I try asking again - with the right reforms in place, would he back Britain remaining in the European Union?
"We have to go about discussing those reforms first and see where we end up," he replies carefully.
"I want the best outcome for Britain and until we have started that process it is not possible to say."
In the past, Mr Javid has said that leaving the EU "isn't something we should be scared of". Does he still believe that?
"I've said that and I would say it again."
On the vexed issue of expanding airport capacity in the south-east of England and whether there should be a new runway at either Heathrow or Gatwick - or neither - Mr Javid is diplomatic.
As a former backer of the Free Enterprise Group of MPs, he did support more runway capacity at Heathrow in 2012.
But that was before he was in the Cabinet.
Now, he will only talk of the need for more "capacity" in the South East.

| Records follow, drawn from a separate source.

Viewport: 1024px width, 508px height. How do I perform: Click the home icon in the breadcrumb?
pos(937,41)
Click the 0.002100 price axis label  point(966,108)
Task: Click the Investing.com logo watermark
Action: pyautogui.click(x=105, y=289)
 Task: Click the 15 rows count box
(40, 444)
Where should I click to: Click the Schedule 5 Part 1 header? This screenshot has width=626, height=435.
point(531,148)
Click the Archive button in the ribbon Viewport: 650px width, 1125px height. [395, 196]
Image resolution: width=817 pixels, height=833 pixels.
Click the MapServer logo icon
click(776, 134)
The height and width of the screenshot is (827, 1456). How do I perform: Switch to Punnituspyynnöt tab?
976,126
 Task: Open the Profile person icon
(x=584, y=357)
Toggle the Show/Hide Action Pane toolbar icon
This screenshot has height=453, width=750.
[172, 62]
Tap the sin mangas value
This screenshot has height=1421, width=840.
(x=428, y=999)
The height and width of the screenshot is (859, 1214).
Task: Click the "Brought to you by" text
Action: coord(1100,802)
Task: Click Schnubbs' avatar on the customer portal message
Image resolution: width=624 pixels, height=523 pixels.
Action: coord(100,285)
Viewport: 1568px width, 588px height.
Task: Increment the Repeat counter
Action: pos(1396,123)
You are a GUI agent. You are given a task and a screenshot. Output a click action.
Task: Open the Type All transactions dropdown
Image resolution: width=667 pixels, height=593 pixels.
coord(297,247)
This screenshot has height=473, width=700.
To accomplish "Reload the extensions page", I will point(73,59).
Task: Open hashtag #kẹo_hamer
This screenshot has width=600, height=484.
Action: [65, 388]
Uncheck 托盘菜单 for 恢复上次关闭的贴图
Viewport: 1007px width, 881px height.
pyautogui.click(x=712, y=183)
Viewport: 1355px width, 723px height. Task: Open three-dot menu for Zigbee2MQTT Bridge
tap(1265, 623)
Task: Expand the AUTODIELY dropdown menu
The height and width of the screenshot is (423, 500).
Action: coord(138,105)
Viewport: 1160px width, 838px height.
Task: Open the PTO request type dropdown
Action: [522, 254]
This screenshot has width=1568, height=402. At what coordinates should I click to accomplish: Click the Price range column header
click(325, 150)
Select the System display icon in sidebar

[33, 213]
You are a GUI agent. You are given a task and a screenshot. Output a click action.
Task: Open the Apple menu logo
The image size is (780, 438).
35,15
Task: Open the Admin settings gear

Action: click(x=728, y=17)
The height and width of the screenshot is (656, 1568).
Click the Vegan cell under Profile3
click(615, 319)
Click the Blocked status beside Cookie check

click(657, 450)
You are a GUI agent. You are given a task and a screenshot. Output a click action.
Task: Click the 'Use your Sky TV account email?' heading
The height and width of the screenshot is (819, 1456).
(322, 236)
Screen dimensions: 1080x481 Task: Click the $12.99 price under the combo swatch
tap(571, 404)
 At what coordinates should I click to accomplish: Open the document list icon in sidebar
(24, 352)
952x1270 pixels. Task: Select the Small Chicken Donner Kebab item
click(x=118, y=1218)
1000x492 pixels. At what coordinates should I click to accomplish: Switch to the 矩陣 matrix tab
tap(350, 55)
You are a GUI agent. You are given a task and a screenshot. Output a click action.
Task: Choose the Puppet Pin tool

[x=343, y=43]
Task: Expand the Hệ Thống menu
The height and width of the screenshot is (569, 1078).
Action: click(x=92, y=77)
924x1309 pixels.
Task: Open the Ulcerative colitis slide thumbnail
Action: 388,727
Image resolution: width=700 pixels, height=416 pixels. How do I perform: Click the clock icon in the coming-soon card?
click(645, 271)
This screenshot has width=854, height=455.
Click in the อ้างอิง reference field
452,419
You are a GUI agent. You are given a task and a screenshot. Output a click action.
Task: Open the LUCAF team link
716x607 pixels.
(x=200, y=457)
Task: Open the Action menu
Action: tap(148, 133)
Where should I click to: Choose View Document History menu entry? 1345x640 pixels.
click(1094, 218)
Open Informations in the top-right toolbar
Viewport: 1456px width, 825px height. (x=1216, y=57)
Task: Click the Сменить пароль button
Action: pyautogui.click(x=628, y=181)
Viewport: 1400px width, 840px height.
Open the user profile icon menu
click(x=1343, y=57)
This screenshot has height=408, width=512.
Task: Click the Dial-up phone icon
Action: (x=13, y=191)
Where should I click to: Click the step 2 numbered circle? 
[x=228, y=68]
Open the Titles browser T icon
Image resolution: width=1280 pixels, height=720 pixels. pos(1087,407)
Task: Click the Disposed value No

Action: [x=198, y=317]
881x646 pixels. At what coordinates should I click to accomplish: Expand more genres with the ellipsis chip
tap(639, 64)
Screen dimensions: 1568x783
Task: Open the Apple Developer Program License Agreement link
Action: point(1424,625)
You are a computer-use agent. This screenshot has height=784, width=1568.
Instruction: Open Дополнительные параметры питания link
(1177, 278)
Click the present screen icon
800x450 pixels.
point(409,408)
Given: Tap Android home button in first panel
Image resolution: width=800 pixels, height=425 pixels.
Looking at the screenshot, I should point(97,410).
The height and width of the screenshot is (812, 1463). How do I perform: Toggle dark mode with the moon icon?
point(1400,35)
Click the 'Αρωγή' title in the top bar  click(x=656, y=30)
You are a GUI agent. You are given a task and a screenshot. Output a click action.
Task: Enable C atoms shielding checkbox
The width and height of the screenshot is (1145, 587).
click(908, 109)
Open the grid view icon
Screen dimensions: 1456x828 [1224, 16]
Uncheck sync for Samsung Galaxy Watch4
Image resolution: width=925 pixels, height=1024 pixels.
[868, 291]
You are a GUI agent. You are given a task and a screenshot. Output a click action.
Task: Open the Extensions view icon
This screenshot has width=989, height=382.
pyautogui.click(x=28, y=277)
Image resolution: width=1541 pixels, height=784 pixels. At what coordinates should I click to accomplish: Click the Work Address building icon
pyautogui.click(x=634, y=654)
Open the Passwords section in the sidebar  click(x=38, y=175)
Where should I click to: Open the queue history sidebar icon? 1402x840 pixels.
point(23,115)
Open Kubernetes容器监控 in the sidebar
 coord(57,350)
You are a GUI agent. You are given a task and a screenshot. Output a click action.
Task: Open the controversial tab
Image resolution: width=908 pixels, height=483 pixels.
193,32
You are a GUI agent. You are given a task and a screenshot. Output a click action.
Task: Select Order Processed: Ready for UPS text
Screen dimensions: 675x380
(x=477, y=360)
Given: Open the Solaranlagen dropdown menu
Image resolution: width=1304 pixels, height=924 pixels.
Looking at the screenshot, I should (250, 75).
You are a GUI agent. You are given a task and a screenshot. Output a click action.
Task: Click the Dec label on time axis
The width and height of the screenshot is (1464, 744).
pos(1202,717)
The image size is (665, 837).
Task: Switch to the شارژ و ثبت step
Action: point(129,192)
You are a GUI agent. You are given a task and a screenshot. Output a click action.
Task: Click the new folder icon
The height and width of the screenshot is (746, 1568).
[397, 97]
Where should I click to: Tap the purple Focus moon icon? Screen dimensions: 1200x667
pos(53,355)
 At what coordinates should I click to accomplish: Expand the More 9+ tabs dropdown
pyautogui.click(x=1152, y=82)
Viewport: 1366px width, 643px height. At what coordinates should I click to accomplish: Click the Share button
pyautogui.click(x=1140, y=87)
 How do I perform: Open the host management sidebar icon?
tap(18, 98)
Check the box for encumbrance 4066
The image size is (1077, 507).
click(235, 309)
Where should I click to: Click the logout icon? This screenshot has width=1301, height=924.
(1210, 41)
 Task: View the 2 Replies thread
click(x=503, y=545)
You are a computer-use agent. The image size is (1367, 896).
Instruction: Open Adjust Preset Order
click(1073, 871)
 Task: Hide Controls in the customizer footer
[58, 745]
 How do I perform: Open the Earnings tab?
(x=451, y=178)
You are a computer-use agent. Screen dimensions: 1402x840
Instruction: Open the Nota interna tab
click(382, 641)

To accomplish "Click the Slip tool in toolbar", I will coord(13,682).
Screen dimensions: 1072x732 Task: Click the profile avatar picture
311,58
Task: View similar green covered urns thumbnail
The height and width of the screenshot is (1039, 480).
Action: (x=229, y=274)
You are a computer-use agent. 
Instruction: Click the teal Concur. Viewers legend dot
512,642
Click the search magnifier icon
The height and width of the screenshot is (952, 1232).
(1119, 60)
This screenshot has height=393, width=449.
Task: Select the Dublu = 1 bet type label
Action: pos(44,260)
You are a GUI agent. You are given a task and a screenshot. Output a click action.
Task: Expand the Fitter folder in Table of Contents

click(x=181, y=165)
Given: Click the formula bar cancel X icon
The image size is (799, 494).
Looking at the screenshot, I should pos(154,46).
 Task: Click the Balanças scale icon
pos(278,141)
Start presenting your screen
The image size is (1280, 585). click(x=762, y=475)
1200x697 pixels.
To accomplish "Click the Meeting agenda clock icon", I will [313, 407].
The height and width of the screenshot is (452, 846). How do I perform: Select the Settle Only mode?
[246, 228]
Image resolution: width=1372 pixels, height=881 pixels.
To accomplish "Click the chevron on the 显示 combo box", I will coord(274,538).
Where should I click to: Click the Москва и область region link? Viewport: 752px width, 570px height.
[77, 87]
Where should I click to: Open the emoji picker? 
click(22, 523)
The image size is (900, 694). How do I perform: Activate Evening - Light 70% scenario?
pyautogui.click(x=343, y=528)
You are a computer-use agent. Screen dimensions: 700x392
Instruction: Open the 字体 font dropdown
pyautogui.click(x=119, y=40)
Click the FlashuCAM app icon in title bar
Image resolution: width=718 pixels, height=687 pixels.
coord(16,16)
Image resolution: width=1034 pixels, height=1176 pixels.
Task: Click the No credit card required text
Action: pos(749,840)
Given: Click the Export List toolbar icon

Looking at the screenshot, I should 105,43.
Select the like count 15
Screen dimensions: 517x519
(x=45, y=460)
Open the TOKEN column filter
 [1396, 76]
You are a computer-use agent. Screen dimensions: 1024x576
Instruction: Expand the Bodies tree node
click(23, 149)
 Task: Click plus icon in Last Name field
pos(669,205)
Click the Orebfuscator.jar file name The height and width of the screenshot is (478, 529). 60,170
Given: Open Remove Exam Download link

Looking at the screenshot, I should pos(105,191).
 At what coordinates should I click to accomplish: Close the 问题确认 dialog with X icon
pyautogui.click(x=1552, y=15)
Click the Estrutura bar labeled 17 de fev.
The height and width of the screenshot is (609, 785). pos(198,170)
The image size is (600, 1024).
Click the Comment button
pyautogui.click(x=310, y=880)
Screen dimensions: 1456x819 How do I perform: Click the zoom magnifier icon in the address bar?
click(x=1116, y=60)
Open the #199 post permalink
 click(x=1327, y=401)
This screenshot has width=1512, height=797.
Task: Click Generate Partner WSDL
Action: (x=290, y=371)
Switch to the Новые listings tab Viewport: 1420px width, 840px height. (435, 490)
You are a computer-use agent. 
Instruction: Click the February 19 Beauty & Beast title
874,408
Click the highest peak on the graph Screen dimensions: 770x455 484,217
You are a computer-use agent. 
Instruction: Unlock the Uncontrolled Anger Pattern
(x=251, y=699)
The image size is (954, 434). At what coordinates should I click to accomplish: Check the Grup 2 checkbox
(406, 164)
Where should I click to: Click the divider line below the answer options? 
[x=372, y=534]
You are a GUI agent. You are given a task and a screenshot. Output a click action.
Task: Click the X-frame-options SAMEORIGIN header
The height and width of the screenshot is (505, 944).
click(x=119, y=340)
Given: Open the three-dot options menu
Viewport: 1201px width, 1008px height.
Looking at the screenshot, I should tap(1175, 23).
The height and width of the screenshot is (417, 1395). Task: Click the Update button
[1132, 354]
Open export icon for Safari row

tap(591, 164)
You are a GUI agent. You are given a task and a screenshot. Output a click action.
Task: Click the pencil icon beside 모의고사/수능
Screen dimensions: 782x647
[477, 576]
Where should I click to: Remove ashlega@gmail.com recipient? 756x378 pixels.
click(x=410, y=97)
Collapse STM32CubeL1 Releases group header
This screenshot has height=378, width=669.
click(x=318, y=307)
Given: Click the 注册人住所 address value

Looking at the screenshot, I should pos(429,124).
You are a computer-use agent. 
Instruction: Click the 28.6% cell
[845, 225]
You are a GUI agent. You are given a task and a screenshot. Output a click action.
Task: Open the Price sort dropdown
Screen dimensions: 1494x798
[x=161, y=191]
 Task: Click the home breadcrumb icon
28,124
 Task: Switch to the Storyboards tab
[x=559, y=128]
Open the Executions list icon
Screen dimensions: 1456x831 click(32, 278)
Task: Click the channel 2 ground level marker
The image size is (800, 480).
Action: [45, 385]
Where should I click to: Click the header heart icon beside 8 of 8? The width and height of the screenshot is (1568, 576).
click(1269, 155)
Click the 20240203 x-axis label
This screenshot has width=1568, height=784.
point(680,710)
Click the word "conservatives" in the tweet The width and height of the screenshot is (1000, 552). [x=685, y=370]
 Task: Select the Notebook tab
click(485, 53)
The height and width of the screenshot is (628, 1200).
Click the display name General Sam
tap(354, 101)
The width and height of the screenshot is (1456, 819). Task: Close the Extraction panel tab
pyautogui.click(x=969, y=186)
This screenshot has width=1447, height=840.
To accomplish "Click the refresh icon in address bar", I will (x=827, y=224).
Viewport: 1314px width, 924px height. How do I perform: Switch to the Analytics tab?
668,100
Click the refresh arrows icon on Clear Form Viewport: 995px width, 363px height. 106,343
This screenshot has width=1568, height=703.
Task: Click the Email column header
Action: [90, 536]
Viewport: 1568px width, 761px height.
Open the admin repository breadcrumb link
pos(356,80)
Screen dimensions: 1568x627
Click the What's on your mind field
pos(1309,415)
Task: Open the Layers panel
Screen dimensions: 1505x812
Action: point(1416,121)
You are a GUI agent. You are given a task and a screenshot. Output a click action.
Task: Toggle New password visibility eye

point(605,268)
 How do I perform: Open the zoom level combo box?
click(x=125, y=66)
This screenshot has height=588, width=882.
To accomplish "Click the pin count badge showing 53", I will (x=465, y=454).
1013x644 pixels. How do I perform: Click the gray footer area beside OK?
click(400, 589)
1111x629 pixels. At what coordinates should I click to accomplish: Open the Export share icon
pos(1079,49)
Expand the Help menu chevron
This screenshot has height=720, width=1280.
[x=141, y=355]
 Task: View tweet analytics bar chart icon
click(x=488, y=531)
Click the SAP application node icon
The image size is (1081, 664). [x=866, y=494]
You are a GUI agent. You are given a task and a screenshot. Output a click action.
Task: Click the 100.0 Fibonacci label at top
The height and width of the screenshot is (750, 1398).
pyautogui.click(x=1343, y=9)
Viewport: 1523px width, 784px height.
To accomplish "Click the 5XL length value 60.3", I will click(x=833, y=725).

"Whether it is ultimately going to be Heathrow or Gatwick, that is a decision we haven't yet taken as a government," he said.
BBC Charter renewal
Finally, we talk about the BBC, which came under Mr Javid's departmental responsibilities in his previous role as culture secretary.
Yesterday, David Cameron announced that John Whittingdale would replace Mr Javid at the Department of Culture, putting him in charge of the renewal of the BBC's Charter and the future of the licence fee.
Mr Whittingdale has described the licence fee as "worse than a poll tax" and "unsustainable".
I ask Mr Javid whether Mr Whittingdale's appointment shows the BBC is likely to be in for a tough ride over the course of this Parliament.
The Daily Telegraph said this morning that the Tories were going "to war" against the BBC.
"He's a big fan of the BBC," Mr Javid says of Mr Whittingdale.
"And he also understands when you have had so many changes in the broadcast environment over many years - just the technology changes have been phenomenal - you need to look at all the issues and get a long-term sustainable funding arrangement for the BBC."
The election campaign has brought some complaints from politicians, Mr Javid included, that the BBC was not always as balanced as it should have been, criticism that has been robustly dealt with by the corporation.
Mr Javid says that the election coverage should be looked at as part of the charter renewal process.
"Throughout the election campaign there were lots of people that had views on whether it was fair coverage or not, on all sides of the political spectrum," he said.
"As a politician I don't think it's a judgement I can reasonably make myself, I think these are the kind of things that should be looked at independently.
"The review that will happen [on election coverage] is the charter review and that is something that looks at a number of issues and I think that's the right way to do this.
"Of course there was coverage throughout the election and not just from the BBC that will irritate you and I don't think that's surprising to hear, that happens."